It has long been accepted in child and youth care literature that families with very many problems to contend with face discord (Garfat, 1998; Garfat & McElwee, 2004; Maier, 1979; McElwee, 1996a; McElwee & Monaghan, 2005; Redl & Wineman, 1952). Such families are often termed "multi-agency units" where the quality of life within the family, because of the vast amounts of stress, may be poor and inconsistent. For me, family is key but families cannot merely "dismantle the integrity of past experiences and instead must seek to integrate sets of already interwoven biographies" (Anglin & Glossop, 1987, p. 3). Thom Garfat and I have argued that family is what you consider it to be (Garfat & McElwee, 2004) and, in this case, family is St. Augustine's Special School, Limerick City, Ireland. More of this later.
We all experience positive and negative phenomena in our lives, making each of us special and unique. Various child and youth care authors suggest that the more positive experiences we have as youngsters, the more likely we are to be positive adults (Maier, 1979), and the more negative experiences we have the more likely we are to be resentful and bitter about a system that we perceive has failed us (McElwee, 1996b; McElwee & Monaghan, 2005). Essentially, this book suggests that many Irish children and youth find it extraordinarily difficult to thrive because their personal and familial lives are overly preoccupied with adversity, they consistently receive the (subtle and unsubtle) message that they are unproductive, and there are too few protective factors in place in the community for them which allow them to develop the necessary skills and knowledge to be resilient.

Information shown
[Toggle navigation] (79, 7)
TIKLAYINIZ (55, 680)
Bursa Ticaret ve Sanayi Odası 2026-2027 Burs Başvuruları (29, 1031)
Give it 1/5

Short task
Print from the text on families and adversity, starting at the words "We all experience" and ending after "to be resilient.". The material stands apart from the text on families and adversity.

The result
We all experience positive and negative phenomena in our lives, making each of us special and unique. Various child and youth care authors suggest that the more positive experiences we have as youngsters, the more likely we are to be positive adults (Maier, 1979), and the more negative experiences we have the more likely we are to be resentful and bitter about a system that we perceive has failed us (McElwee, 1996b; McElwee & Monaghan, 2005). Essentially, this book suggests that many Irish children and youth find it extraordinarily difficult to thrive because their personal and familial lives are overly preoccupied with adversity, they consistently receive the (subtle and unsubtle) message that they are unproductive, and there are too few protective factors in place in the community for them which allow them to develop the necessary skills and knowledge to be resilient.